A stretcher leans up against the wall, something Urban rescued from a dank barn. There are field glasses used in the European trenches, a 100-pound bomb, a radio with a telescoping antenna, an anti-aircraft sight, a framed paper from Adolf Hitler’s desk and a Nazi emblem found stuck between the pages of a book on WWII, even a skull fragment from the Pacific theater.
While 90 percent of the artifacts are treasures Urban has discovered on Vashon, 10 percent come from California via a friend who looks for items in garage sales in the Golden State.
Many of the things Urban buys are sold because a family no longer can store them or has lost interest. His challenge is to identify the original owner, which often is an impossible task. He occasionally finds a collection of pins or medals, but rarely finds a name attached to them as they’ve been passed down through the family “so the name is lost and no one cares about it anymore.” Another challenge Urban sometimes faces comes from identifying the object itself.
“Most of the time I can tell by the look of it or it has a 1944, 45 or 41 date on it,” Urban said. “But sometimes I can’t tell if it is WWII or from the Korean War. In that case, I pick it up anyway and look up the serial number later. For uniforms, you can tell by the airborne patch or medals.”
Between Google and his extensive array of WWII books, Urban spends a lot of time researching, which means he is always learning something new about the war. He particularly enjoys talking to veterans when he has the good luck to meet them.
“Sometimes I have researched something meticulously, and I’ll find a veteran who will tell me something else,” Urban said. “It is a constant learning experience.”
It also can be a lot of fun. Recalling a time when, at the last minute, he and his father decided to go to a garage sale, Urban said he found a wooden box with an air telescope and all kinds of airplane dials in it. The owner of the box was an aircraft engineer from the war, so it was all “pretty exciting,” he said.
Urban’s mother, Catherine, delights in her son’s pursuit, for both the personal and more universal reasons.
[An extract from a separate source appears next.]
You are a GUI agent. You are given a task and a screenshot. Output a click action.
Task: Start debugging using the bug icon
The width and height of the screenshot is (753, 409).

“I’ve always thought it was great that he was interested in his family’s past and how that blossomed into interest in WWII,” she said. “It is fun to see him talk about it and now share (his collection). Many families have been very thankful that there was someone they could give their artifacts to because some people aren’t able to keep everything.”
Island historian Bruce Haulman also is impressed with both Urban and his collection. He contacted Urban about curating a show after a Heritage Museum board member saw Urban’s collection at his house. Haulman, Urban and a museum committee met over several months about the exhibit, eventually deciding to present Urban’s collection as a way to tell the story of how the war impacted Vashon Island. A statement at the museum says, “The exhibit will tell the story of Vashon resident’s participation in each major theater of war, the home front, and of the Vashon Japanese residents during the war in the internment camps and in the military.”
For Urban, not only does he intend to keep what he discovers, but hopes to one day open up his own WWII museum. The objects he’s collected tell the story of the war, usually a personal story, like the jackets of his great grandfather.
“I think about what the object had to do to get here,” he said looking at a helmet mottled with slight dents. “It’s all the different things — first the war, then all the different families having passed it down, and then the scariest thing is to think about looking at the combat knives or the rifles and thinking about who was on the wrong end of that.”
I think that’s pretty interesting. I guess it was everything — all of it— that drew me in.”